Gaussian Process Priors for View-Aware Inference
This work addresses the gap between probabilistic theory and practice in vision tasks for researchers and practitioners, but it appears incremental as it builds on existing probabilistic methods.
The authors tackled the problem of underutilizing correlations between frames in computer vision by developing a principled framework that combines camera pose information with deep models using a novel view kernel. They demonstrated that this approach improves pose-related tasks like novel view synthesis and latent space predictions, though no concrete numbers were provided.

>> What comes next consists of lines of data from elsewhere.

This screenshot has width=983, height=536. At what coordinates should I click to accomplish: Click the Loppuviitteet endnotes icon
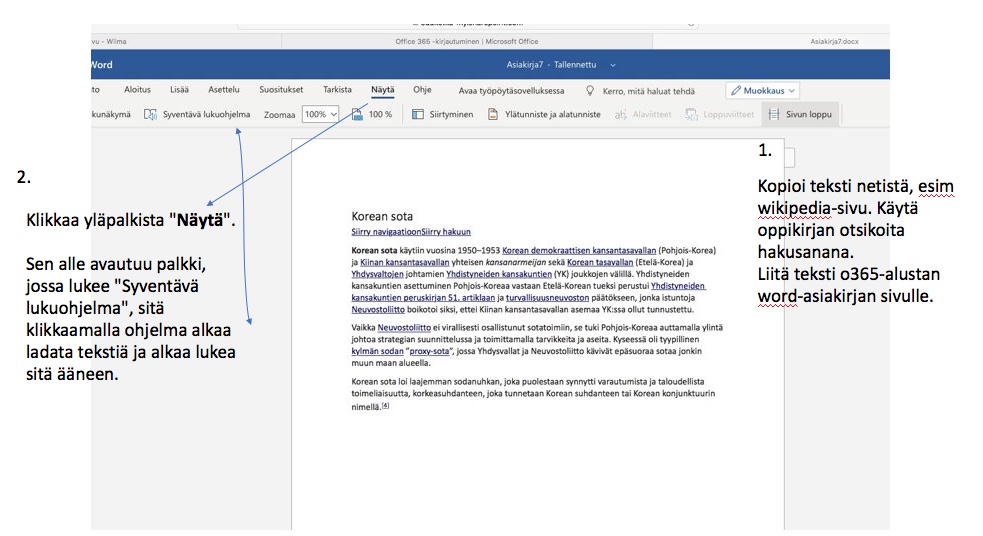pyautogui.click(x=692, y=115)
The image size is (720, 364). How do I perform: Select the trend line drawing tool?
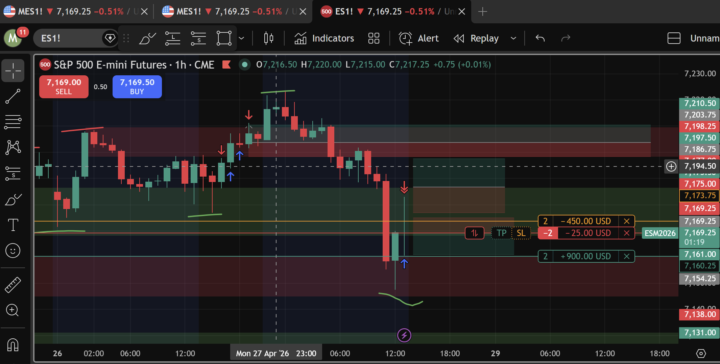pyautogui.click(x=13, y=96)
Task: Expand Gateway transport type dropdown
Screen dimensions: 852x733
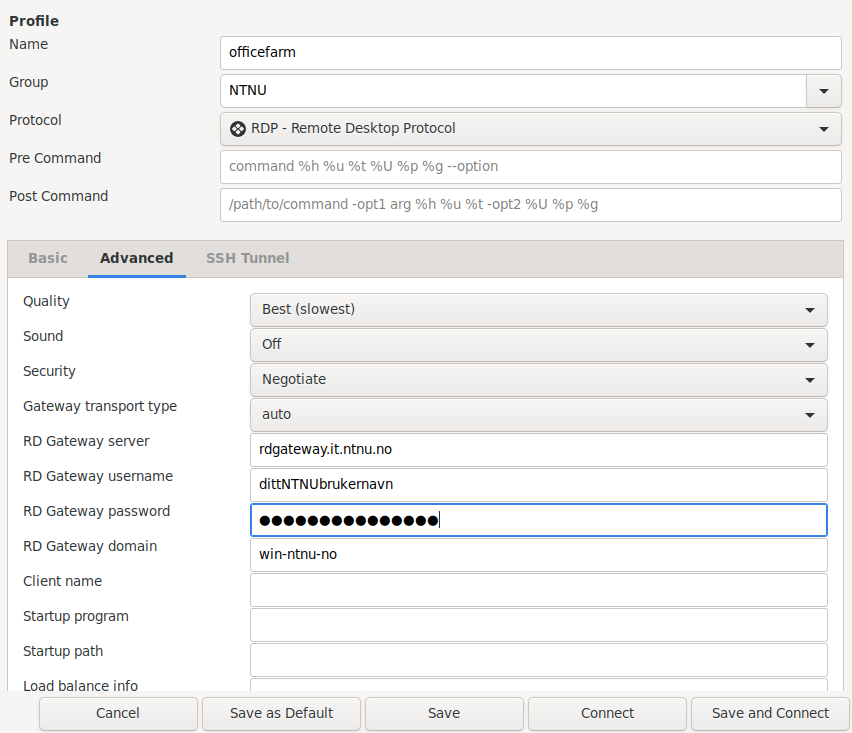Action: coord(538,415)
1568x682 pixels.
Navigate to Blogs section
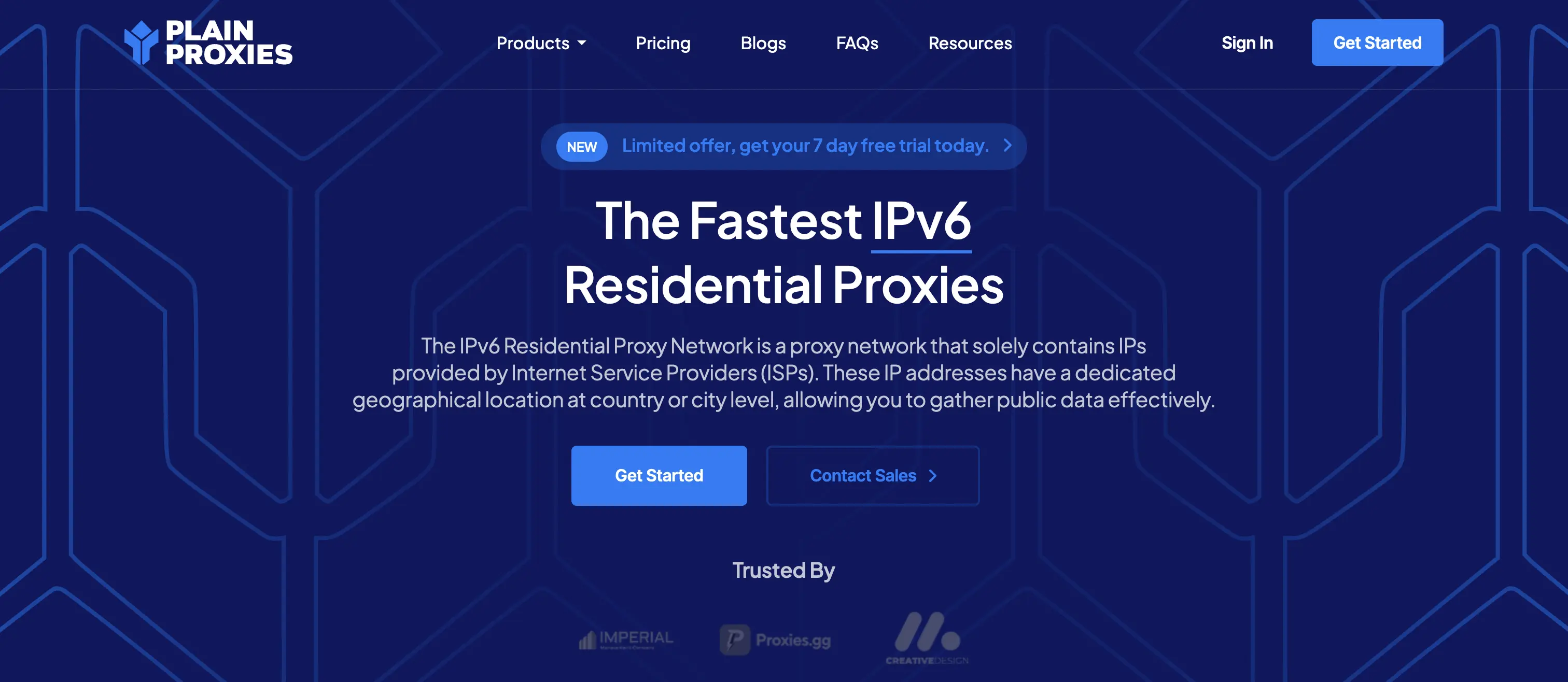coord(763,42)
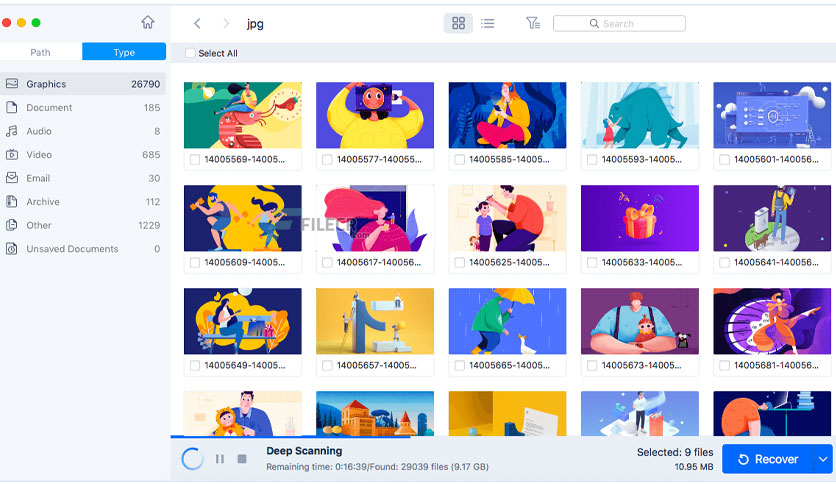Navigate back with the left arrow

click(197, 23)
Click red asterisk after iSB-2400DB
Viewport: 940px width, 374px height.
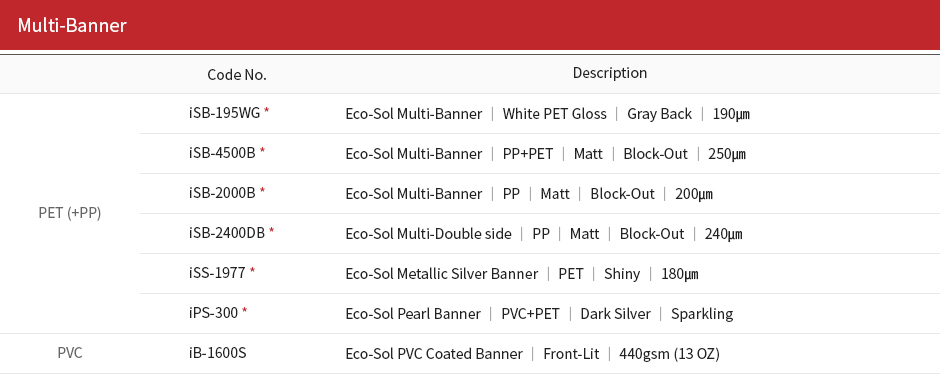(x=272, y=231)
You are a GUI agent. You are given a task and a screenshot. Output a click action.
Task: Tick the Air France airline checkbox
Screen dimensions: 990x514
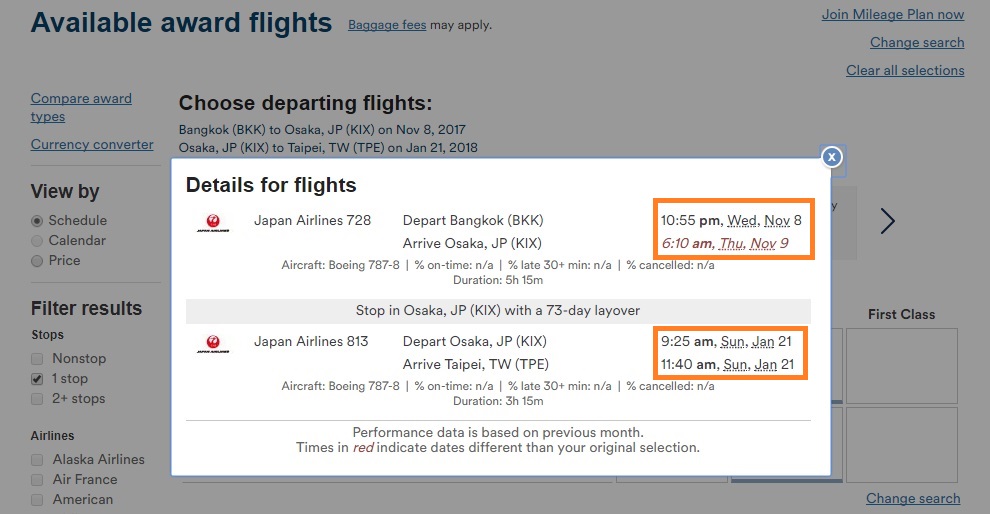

While frame-independent predictions with deep neural networks have become the prominent solutions to many computer vision tasks, the potential benefits of utilizing correlations between frames have received less attention. Even though probabilistic machine learning provides the ability to encode correlation as prior knowledge for inference, there is a tangible gap between the theory and practice of applying probabilistic methods to modern vision problems. For this, we derive a principled framework to combine information coupling between camera poses (translation and orientation) with deep models. We proposed a novel view kernel that generalizes the standard periodic kernel in $\mathrm{SO}(3)$. We show how this soft-prior knowledge can aid several pose-related vision tasks like novel view synthesis and predict arbitrary points in the latent space of generative models, pointing towards a range of new applications for inter-frame reasoning.